This is not to say the work, one of Fauré’s best-known pieces, isn’t without its proper substance, moments of gravity, musical challenges or higher calling. But Fauré intentionally set out to create a more celebratory Requiem, removed from the foreboding forces of famed examples of the form by Verdi and Mozart. His seven-part Requiem is shorter than most, clocking in at around a half-an-hour. It isn’t without reverential seriousness or counterweighted aspects of both light and dark, but the sum effect inspires a more affirmative emotional effect.

Sunday’s performance was, in fact, a slightly shorter version of the program presented at Hahn Hall in April, and another in a hopefully continuing tradition of performing in this wonderfully accommodating space for classical music. This was also a warm-up for, as well as a preview for, the Choral Society’s upcoming Spain tour next month. The ensemble, led boldly and clearly by director Jo Anne Wasserman, with sturdy organ support by David Potter, made a formidable yet friendly impression.

Whereas other large-scale choral works celebrate the gathered sonic masses of the medium, Fauré’s composition deftly juggles densities and the diversity of high and low, and male and female voices over the course of its parts. Male and female singers intersperse fairly democratically in the Offertory, while the Sanctus reaches a stirring but fleeting crescendo, before the high, sweet and ethereal feminine voices of the Pie Jesus.

This requiem’s Agnus Dei takes some meandering, conspicuously French-flavored harmonic detours, far from the land of Verdi, but veers back to the founded sternness of being in the “Requiem aeternum” statement. That segues naturally into the “day of reckoning” character of the Libera me section, with a calm, prayerful resolution in the final “In paradisum.” In this reading, the Choral Society navigated the mercurial road map of the work and its mood swings with an impressive power and flexibility.

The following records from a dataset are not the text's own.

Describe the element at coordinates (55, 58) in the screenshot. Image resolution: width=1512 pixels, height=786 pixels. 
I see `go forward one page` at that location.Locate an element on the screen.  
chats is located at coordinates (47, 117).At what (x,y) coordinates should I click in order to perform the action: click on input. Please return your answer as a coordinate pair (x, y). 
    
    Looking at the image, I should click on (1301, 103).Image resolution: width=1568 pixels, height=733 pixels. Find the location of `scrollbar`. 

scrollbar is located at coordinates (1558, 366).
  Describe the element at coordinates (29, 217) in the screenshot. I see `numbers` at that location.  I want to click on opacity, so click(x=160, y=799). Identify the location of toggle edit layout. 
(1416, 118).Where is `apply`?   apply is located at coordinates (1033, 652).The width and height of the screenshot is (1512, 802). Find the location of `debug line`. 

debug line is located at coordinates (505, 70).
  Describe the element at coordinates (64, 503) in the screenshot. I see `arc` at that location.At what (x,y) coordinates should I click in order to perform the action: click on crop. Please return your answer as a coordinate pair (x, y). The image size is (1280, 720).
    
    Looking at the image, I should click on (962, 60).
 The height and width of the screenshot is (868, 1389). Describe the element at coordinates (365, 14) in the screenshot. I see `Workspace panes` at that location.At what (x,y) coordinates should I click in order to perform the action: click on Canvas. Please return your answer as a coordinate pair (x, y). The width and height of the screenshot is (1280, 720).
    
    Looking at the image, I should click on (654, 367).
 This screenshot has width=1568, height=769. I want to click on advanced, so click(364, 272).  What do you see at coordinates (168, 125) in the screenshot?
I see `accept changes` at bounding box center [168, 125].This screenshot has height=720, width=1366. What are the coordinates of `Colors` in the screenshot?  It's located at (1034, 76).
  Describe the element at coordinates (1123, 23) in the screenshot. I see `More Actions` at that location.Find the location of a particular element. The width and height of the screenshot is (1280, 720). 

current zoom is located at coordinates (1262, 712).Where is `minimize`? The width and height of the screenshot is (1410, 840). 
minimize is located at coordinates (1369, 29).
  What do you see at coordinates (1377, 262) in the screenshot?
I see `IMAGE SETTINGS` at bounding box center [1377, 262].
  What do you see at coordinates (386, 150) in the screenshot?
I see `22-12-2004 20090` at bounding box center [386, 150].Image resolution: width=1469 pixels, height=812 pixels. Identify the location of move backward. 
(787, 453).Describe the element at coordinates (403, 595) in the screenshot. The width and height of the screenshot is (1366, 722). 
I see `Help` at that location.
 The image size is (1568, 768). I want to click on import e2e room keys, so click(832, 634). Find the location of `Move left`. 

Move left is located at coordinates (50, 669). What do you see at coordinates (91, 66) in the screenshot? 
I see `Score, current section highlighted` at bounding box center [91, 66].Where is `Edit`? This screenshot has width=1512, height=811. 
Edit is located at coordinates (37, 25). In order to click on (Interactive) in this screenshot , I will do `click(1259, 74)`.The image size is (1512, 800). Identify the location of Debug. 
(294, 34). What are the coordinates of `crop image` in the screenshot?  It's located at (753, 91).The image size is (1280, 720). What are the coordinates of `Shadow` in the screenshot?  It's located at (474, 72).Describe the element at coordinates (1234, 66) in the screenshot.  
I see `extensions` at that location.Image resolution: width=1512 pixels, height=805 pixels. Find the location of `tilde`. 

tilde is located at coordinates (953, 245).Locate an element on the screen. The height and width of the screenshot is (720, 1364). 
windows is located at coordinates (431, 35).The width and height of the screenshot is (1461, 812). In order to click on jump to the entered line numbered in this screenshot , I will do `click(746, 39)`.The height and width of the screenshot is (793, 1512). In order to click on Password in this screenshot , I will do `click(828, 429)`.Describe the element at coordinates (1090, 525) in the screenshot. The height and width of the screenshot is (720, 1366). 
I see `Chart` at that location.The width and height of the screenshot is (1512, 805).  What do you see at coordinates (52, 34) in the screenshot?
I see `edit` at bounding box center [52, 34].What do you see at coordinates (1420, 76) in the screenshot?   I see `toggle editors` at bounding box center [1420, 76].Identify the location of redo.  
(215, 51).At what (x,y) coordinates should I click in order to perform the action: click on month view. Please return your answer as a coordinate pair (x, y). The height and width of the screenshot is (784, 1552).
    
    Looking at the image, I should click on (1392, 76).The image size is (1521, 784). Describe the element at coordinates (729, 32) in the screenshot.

Sampling from the other material prepared for next month’s tour, the group offered up several relevant snippets, cutting across history and cultures. Mozart’s “Ave Verum Corpus” made for a smooth connector between the Requiem and the sampler plate of small pieces, moving from Spanish renaissance composer Tomas Luis de Victoria’s “Ave Maria” to Aaron Copland’s inventively re-harmonized and personalized version of the hymn “By the River,” another case of religious music both dark and light.

From a different sacred music corner, the group gave collective voice to the spiritual, “There is a Balm in Gillead,” arranged by William Dawson and featuring the sensitive singer Brian Lane as soloist, and Marta Keen’s “Homeward Bound” represented the unruffled contemporary melodic choral cause. That tune, fittingly, is planned as the last piece in the forthcoming tour’s last concert, in the gothic Barcelona Cathedral.

All in all, the Choral Society’s performance on Sunday found the group to be in fine fettle and fully roadworthy form.